Similarly, when you buy a house in the deepest suburbs, the market doesn't include the costs of sprawl—more roads to be built and maintained, more snow removal, more sewer and water lines, more pollution, etc., all of which would be reduced if we built a more compact city. We might recognize this, realizing we will have to pay these additional costs in the long run; nonetheless, we can do little about them acting on our own.
And this illustrates a second big problem with the market. It isolates us. Acting alone we can do little about the big picture so we are coerced into making our decisions based only on our own narrow interests.

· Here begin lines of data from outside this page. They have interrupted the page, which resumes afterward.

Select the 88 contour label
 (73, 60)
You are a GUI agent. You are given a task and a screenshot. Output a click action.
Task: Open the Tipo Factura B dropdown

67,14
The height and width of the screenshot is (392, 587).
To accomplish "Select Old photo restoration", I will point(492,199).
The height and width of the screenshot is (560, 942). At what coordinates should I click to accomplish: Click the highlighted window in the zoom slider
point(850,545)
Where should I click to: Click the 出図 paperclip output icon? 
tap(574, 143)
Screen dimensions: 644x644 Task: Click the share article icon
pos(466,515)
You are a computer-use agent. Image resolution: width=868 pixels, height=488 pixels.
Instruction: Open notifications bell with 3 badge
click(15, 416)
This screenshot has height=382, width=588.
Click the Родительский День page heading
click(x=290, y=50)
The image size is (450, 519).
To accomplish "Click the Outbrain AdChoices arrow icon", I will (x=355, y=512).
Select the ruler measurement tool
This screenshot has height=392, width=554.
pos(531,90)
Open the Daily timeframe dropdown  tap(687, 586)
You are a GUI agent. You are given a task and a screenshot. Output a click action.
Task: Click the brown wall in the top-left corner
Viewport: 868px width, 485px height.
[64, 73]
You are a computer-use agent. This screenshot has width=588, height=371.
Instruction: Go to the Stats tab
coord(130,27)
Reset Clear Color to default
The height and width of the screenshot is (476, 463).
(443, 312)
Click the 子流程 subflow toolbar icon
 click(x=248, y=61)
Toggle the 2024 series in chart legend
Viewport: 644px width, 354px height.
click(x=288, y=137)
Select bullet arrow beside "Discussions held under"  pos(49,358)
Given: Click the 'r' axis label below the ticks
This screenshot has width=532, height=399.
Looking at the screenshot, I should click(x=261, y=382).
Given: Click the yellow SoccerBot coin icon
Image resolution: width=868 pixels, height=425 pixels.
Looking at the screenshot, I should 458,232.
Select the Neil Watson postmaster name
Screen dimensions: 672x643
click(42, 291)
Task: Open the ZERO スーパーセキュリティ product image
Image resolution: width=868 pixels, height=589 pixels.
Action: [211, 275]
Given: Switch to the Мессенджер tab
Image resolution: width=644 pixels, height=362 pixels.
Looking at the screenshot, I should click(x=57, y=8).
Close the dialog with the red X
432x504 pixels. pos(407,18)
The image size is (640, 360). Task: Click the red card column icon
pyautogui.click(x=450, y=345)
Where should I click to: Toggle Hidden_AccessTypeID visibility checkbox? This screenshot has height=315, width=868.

How do we overcome this isolation? We, all 1.1 million Calgarians, cannot sit down around a big table and discuss it. We can, however, elect representatives to do exactly that. It's called democracy. Elected representatives—city councillors—can hear all the views about how best to develop the city, including the views of experts—urban planners—people whose profession is studying the growth of cities. Combining the views of citizens and experts, city councils can develop a plan which best assures a financially and environmentally efficient city.
This is exactly what the City of Calgary did with Plan It Calgary. Engaging thousands of Calgarians and city planners and commissioning extensive research, the City developed a vision for a long-term pattern of development grounded in the values of SMART growth and sustainability principles for land use and mobility.
Home builders didn't much like it and unfortunately the City modified it to meet many of their concerns. Such is the power of the development industry in municipal politics. Nonetheless, much of the plan survives. Some good sense at least will be brought to the future of our city.
Citizens combining their thoughts and aspirations, and soliciting the advice of experts, is after all just good sense. Leaving the future of the city to the randomness of the market is a recipe for bad decisions and sprawl, the enemy of a vital and efficient city.